External Discovery and Assessment
ThreatNG performs an external, unauthenticated discovery to find potential threats from an attacker's perspective. This is achieved through its Domain Intelligence module, which is a key component of its external attack surface and digital risk intelligence. The platform uses these findings to assess an organization's susceptibility to various risks.
BEC & Phishing Susceptibility: This score is partially derived from Domain Intelligence capabilities, which include the identification of Domain Name Permutations and Web3 domains that are available and taken. The detection of typosquatted domains directly contributes to this score, as these domains are a primary tool for phishing and Business Email Compromise (BEC) attacks.
Brand Damage Susceptibility: ThreatNG assesses this risk by using Domain Intelligence, which includes Domain Name Permutations. By identifying typosquatted domains, the platform can determine potential threats that could be used for brand impersonation and to host malicious content, thus protecting the brand's reputation.
Data Leak Susceptibility: This assessment also considers Domain Intelligence, including Domain Name Permutations, to determine if fraudulent domains are being used to steal credentials and facilitate data leaks.
The Domain Intelligence investigation module is the primary tool for typosquatting detection.
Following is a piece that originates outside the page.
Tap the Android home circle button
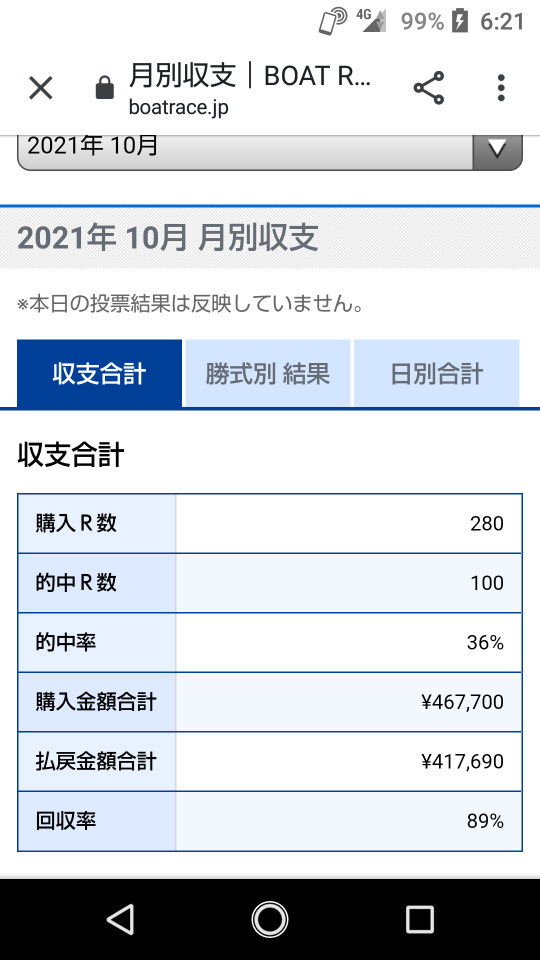This screenshot has width=540, height=960. (269, 919)
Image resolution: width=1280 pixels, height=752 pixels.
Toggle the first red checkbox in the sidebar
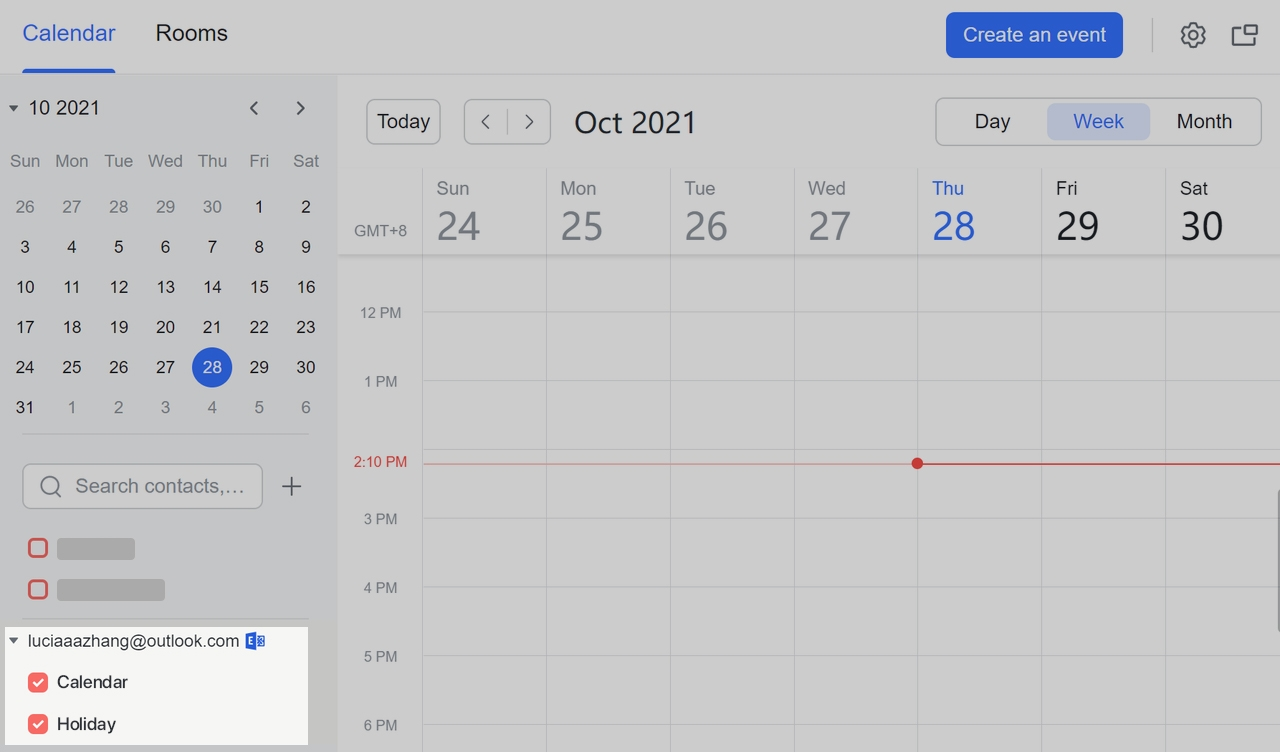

Within this module, the DNS Intelligence capability is specifically designed to detect and group various manipulations of a domain.
Domain Name Permutations: This feature explicitly detects several types of typosquatting, including insertions, omissions, repetition, replacement, and transpositions. For each permutation, ThreatNG provides the associated mail records and IP addresses, which is crucial for understanding the potential malicious use of the domain. For example, for the legitimate domain
example.com, ThreatNG could detect typosquatted domains like exmaple.com (transposition), examp1e.com (replacement), or exaample.com (repetition).Targeted Keyword Analysis: ThreatNG analyzes the discovered domain name permutations for the presence of "Authentication" terms, such as login, verify, and admin, as well as "Derogatory" terms like sucks and boycott. This helps to identify specific threats, such as a typosquatted domain being used to host a fake login page (e.g., microsft-login.com).
Reporting and Continuous Monitoring
ThreatNG provides a variety of reports, including Prioritized Reports (High, Medium, Low, and Informational) and Security Ratings (A through F). These reports would highlight any discovered typosquatted domains and their associated risks, allowing an organization to prioritize remediation efforts. The platform's continuous monitoring capability ensures that it is constantly tracking an organization's external attack surface and will detect new typosquatted domains as they appear.
ThreatNG's intelligence repositories, branded as DarCache, provide valuable information that can support the typosquatting detection process. The DarCache Dark Web repository tracks mentions of an organization on the dark web, which can be an early indicator of a planned phishing or impersonation campaign that may use typosquatted domains.
Complementary Solutions
ThreatNG's typosquatting detection can be enhanced by working with other security solutions.
ThreatNG and a DNS Firewall: ThreatNG could identify a typosquatted domain, such as amzaon.com, and its associated IP address. This information could then be used to update a DNS firewall to automatically block internal network traffic from accessing that fraudulent site.
ThreatNG and an Email Security Gateway: If ThreatNG detects that a typosquatted domain has active mail records, this intelligence can be shared with an email security gateway. The gateway could then proactively block any emails originating from that domain, preventing a phishing campaign from reaching employees' inboxes.
ThreatNG and a Website Takedown Service: Once ThreatNG identifies a typosquatted domain impersonating a brand, the information about the malicious domain and its hosting provider could be shared with a website takedown service. This would enable the service to act quickly and have the fake site removed, minimizing the window of opportunity for attackers.